Task brief
Each line of the listing that contains the word "agent" is to be copied.

Records for the task
%%
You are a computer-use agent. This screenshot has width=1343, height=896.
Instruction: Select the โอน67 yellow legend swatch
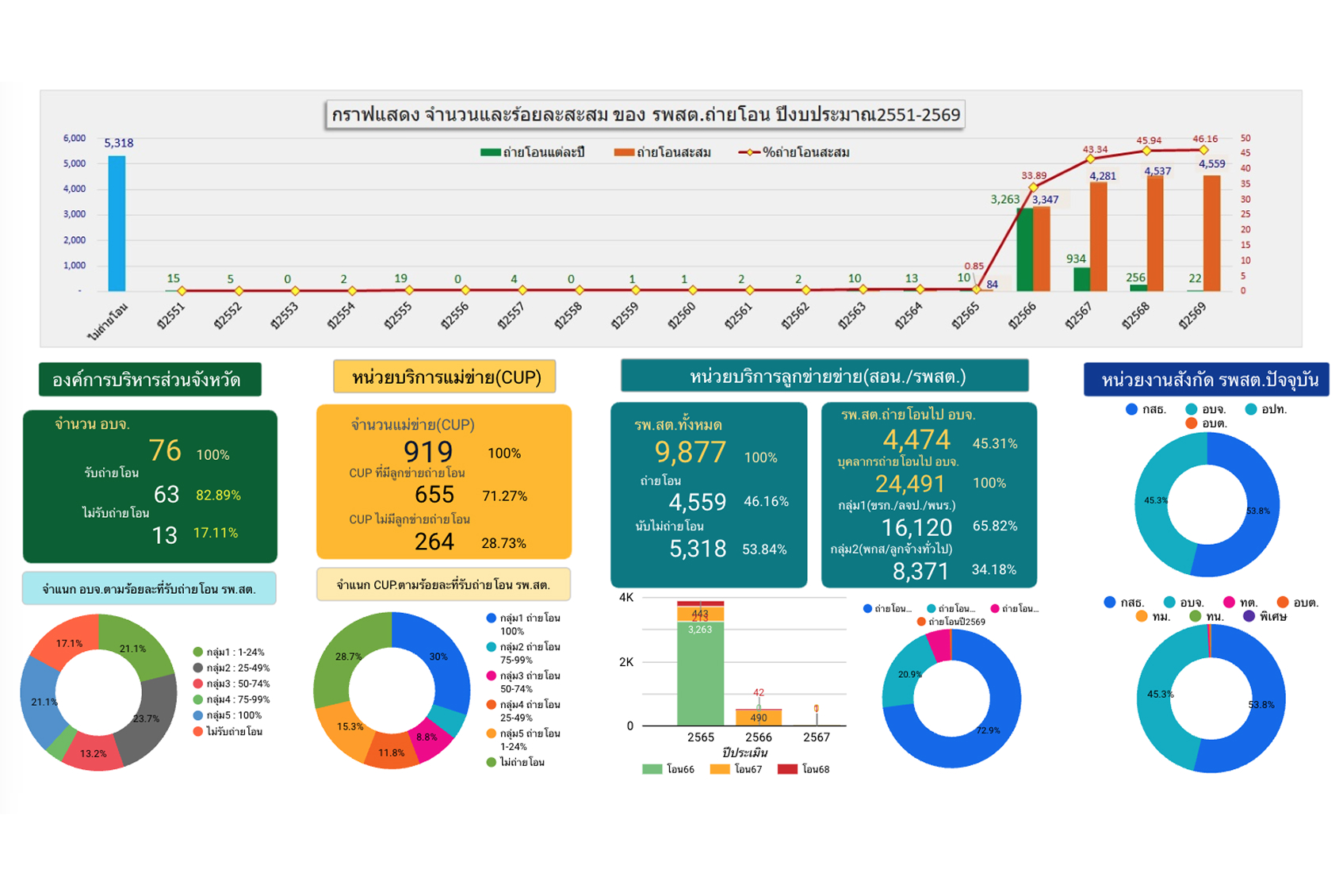coord(720,769)
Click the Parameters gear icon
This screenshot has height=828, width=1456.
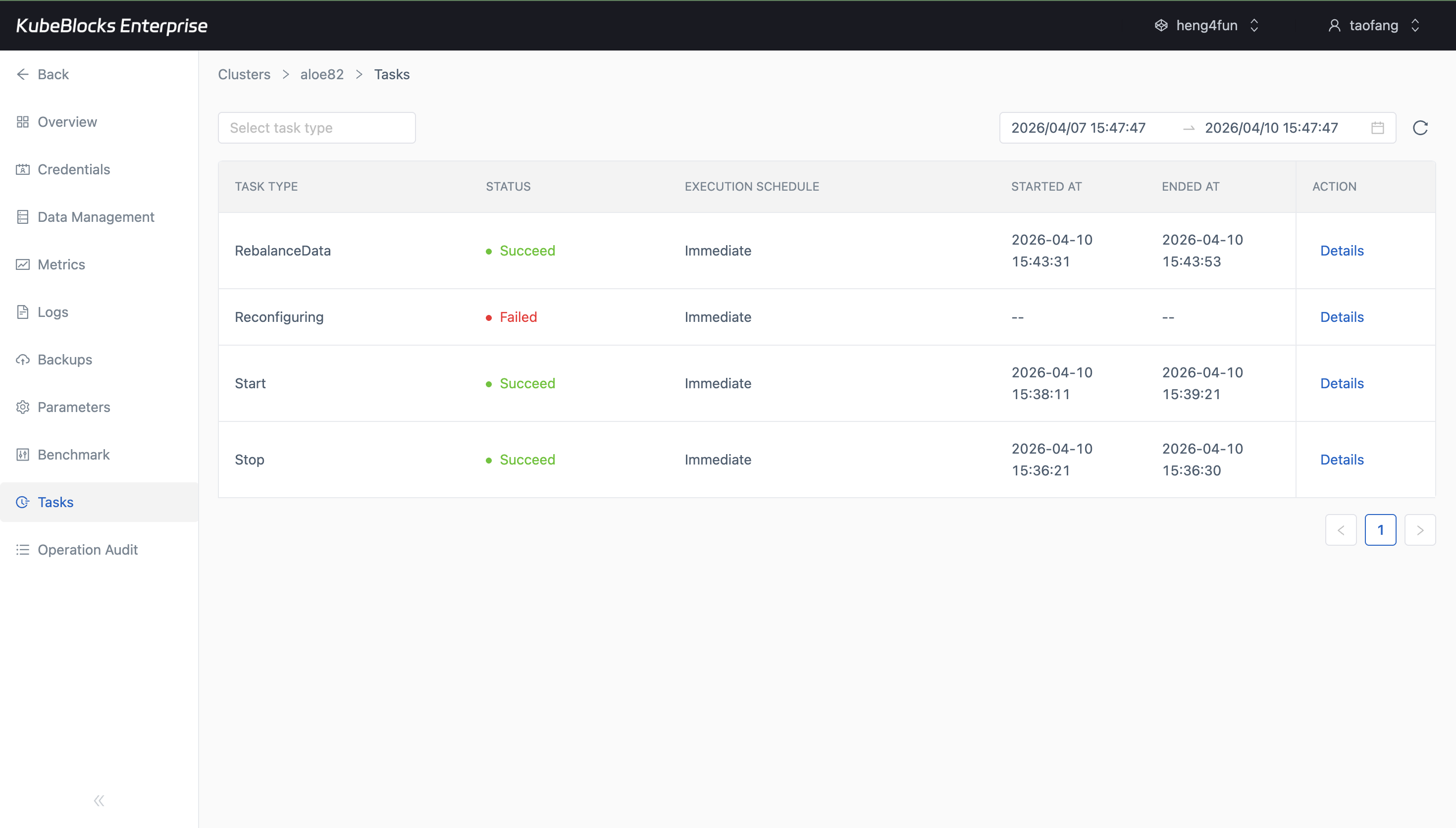pyautogui.click(x=23, y=407)

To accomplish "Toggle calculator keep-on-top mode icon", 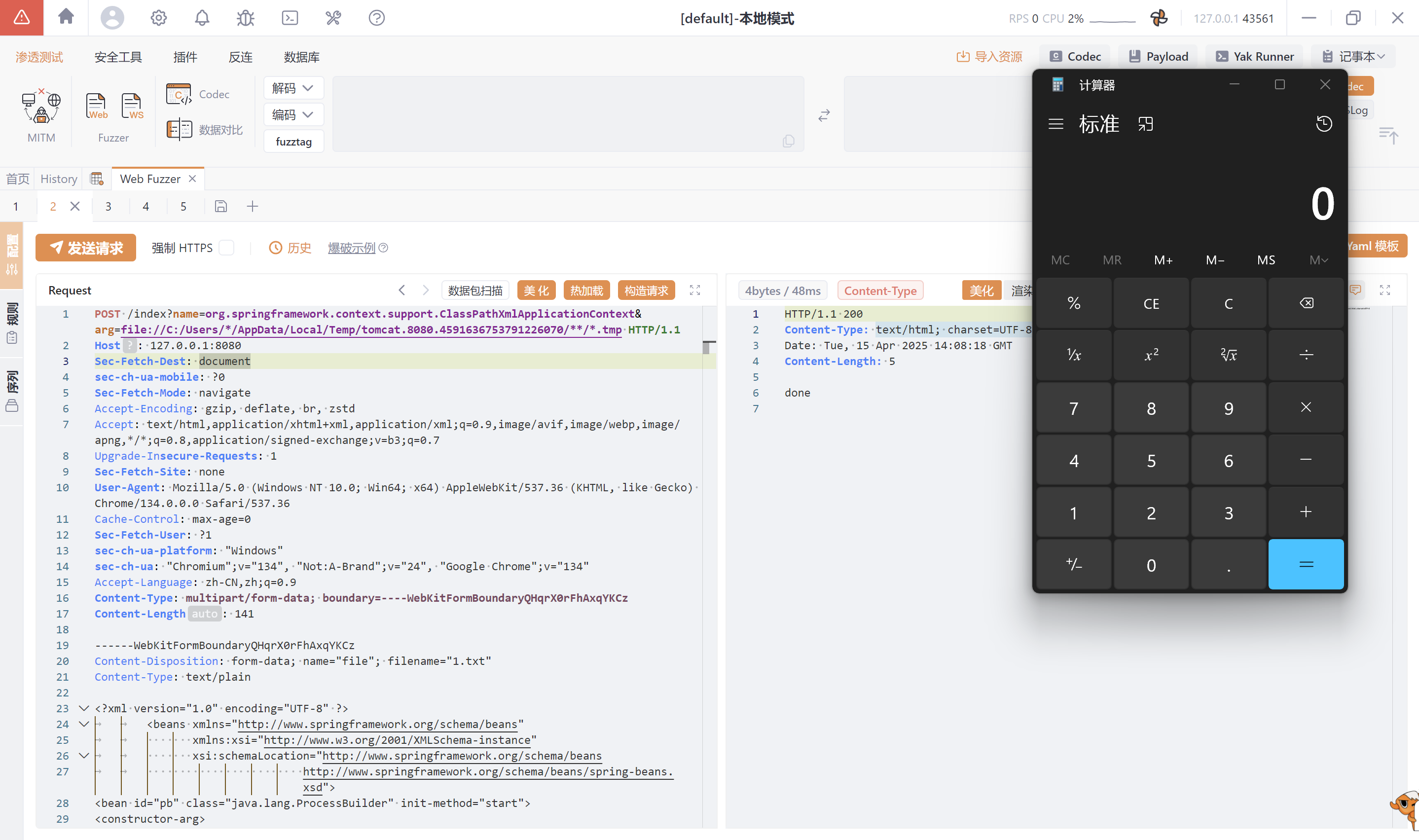I will tap(1146, 124).
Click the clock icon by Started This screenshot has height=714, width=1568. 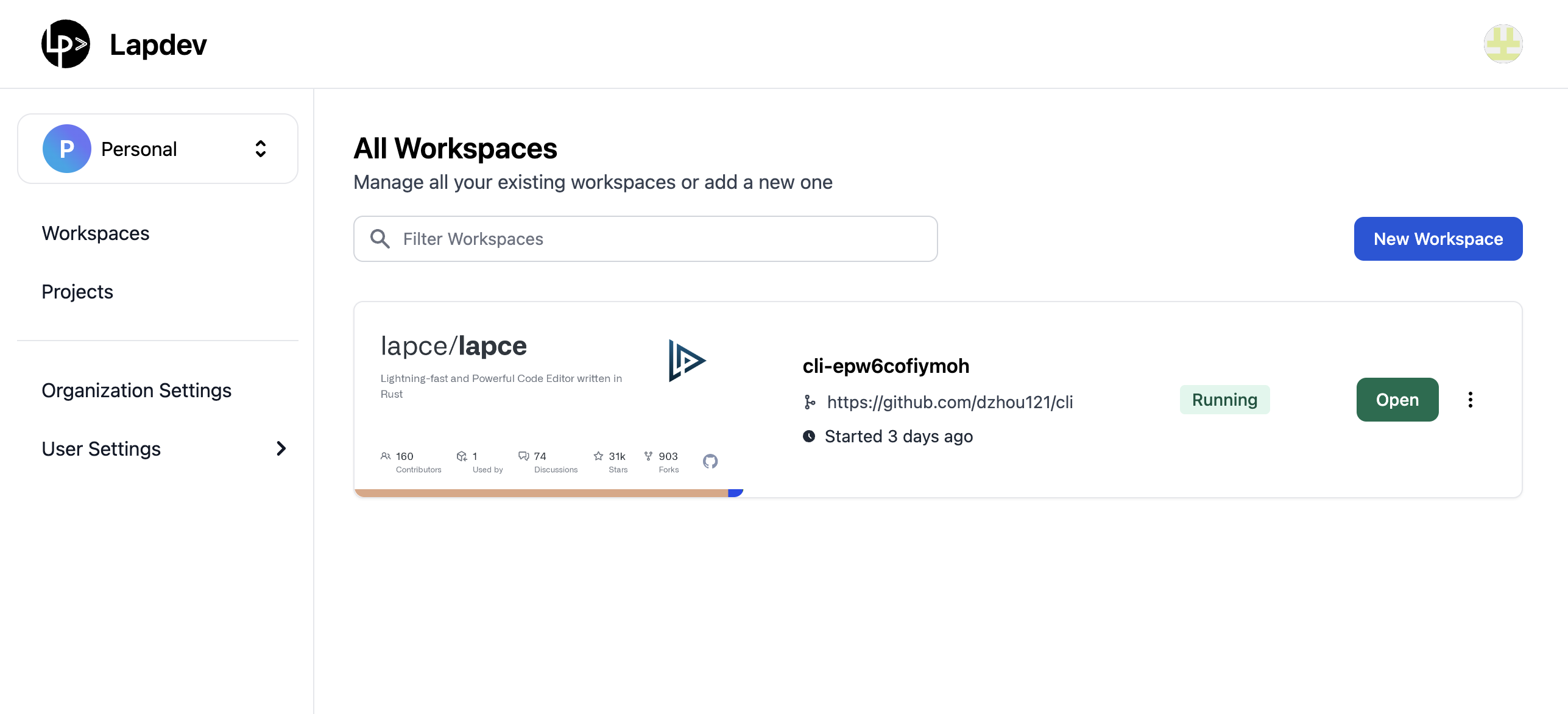pyautogui.click(x=809, y=436)
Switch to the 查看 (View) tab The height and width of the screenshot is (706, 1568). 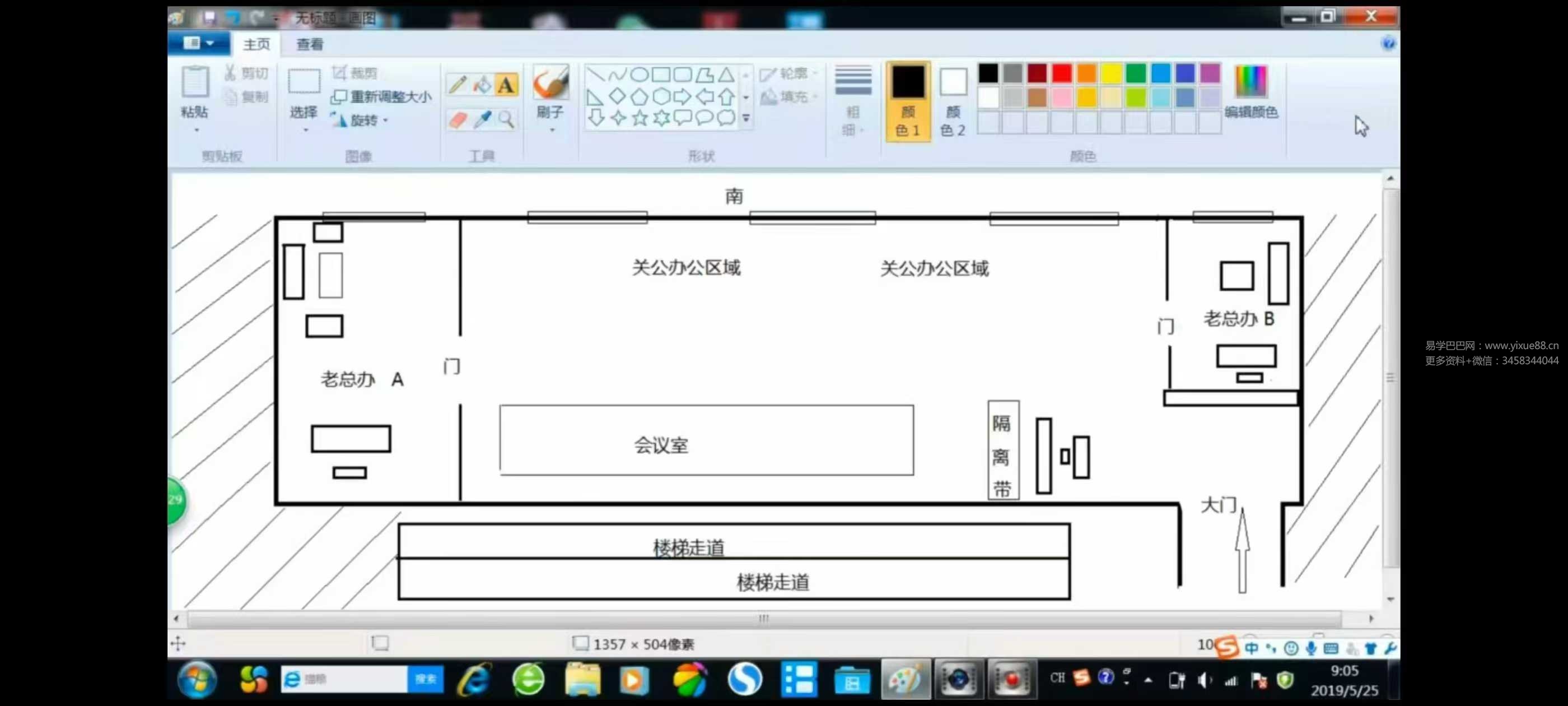coord(310,44)
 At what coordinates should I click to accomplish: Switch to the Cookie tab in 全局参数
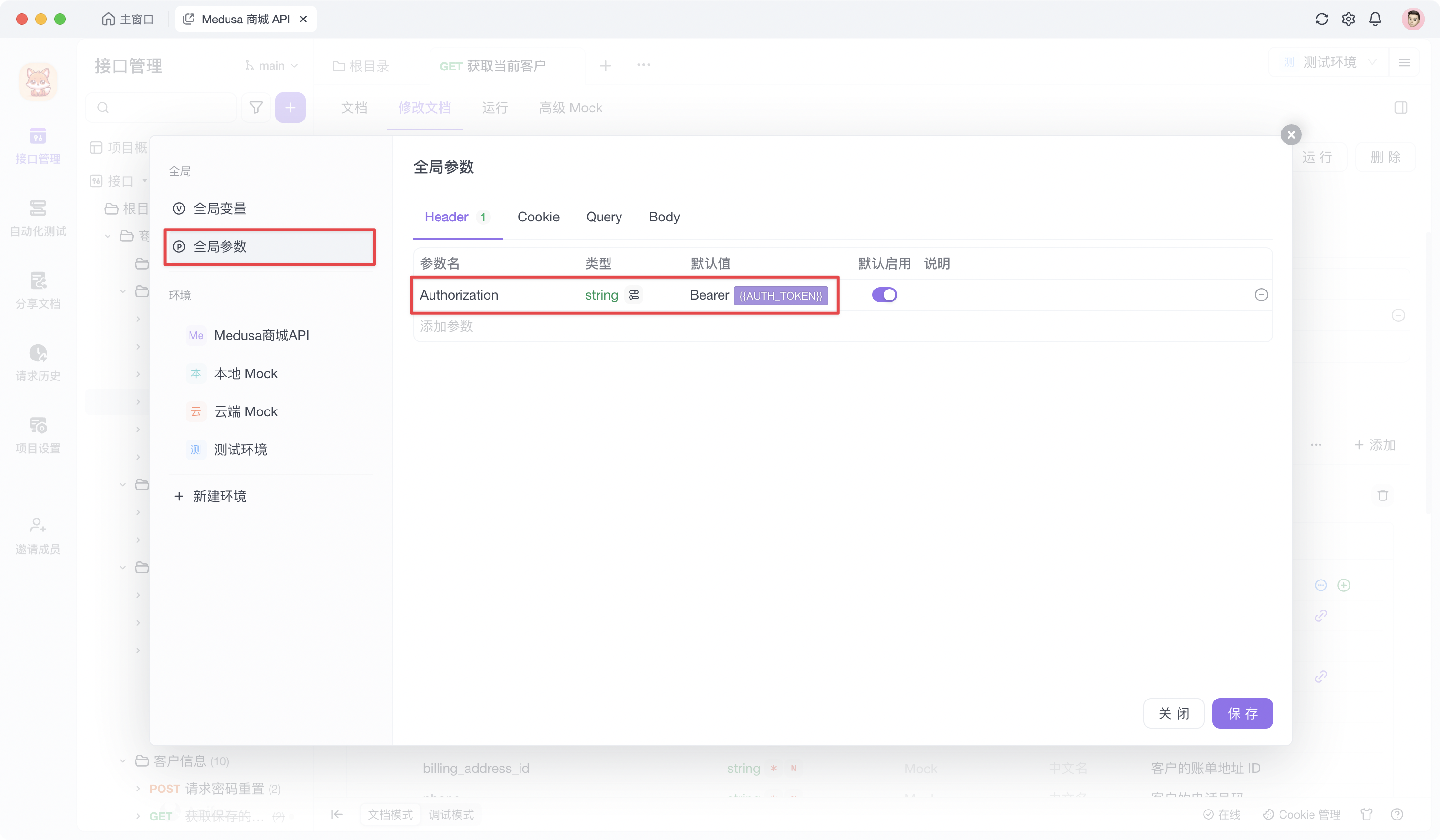pyautogui.click(x=538, y=217)
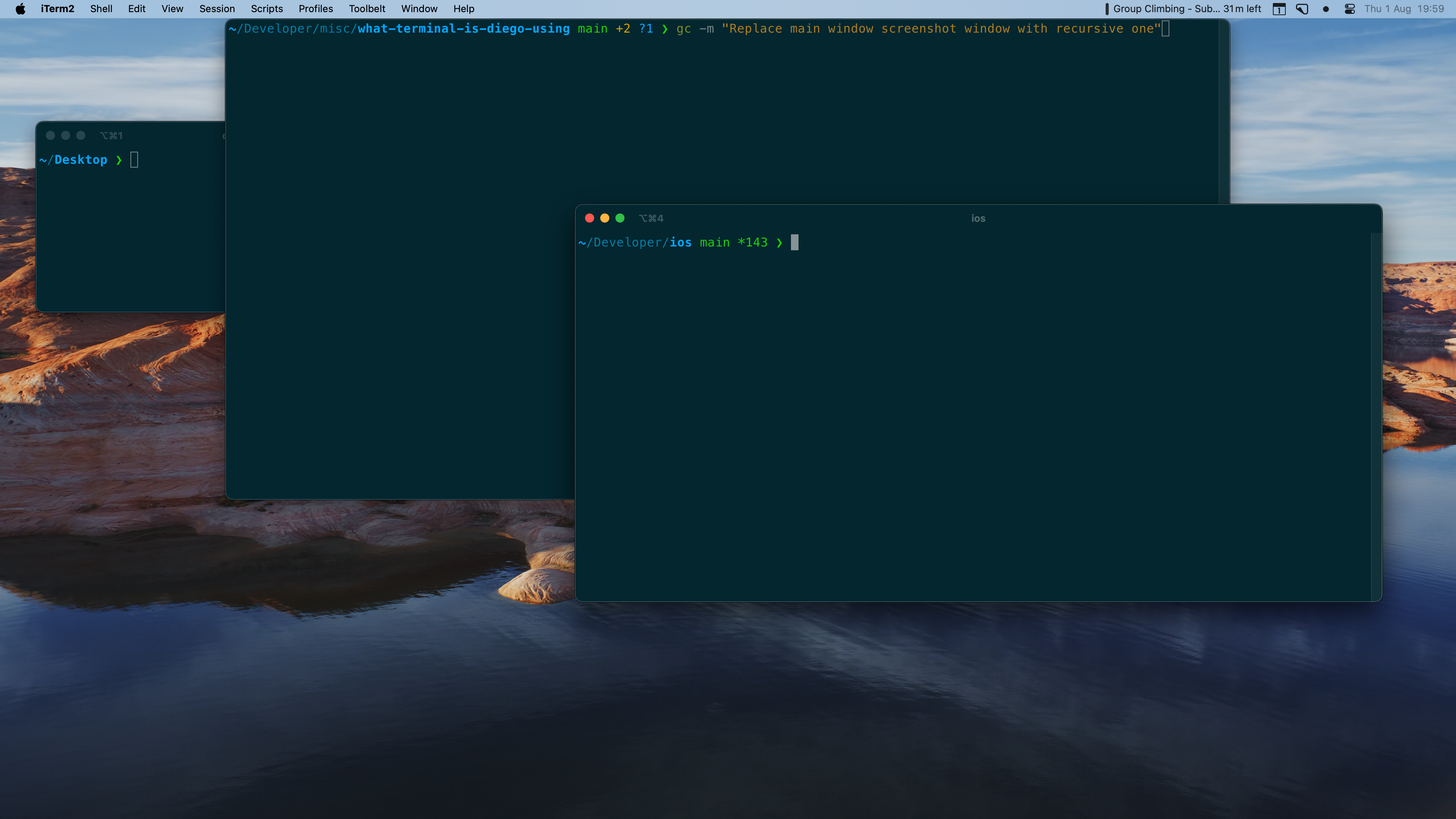Screen dimensions: 1456x819
Task: Open the Apple menu
Action: pos(20,8)
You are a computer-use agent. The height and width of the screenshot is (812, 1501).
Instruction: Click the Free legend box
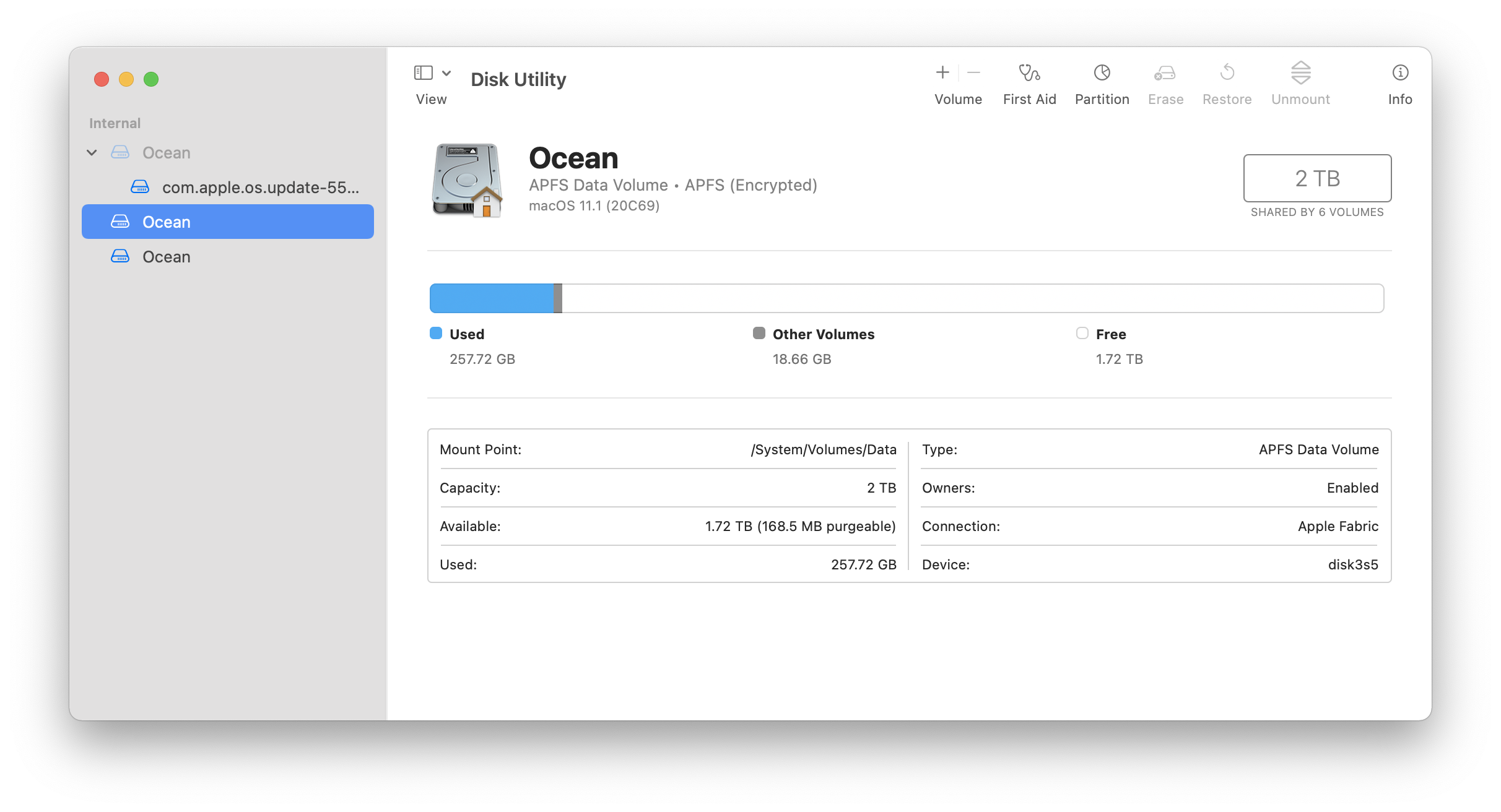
%%
Exercise solution
You are a computer-use agent. This screenshot has width=1343, height=896.
You are a computer-use agent. The height and width of the screenshot is (812, 1501).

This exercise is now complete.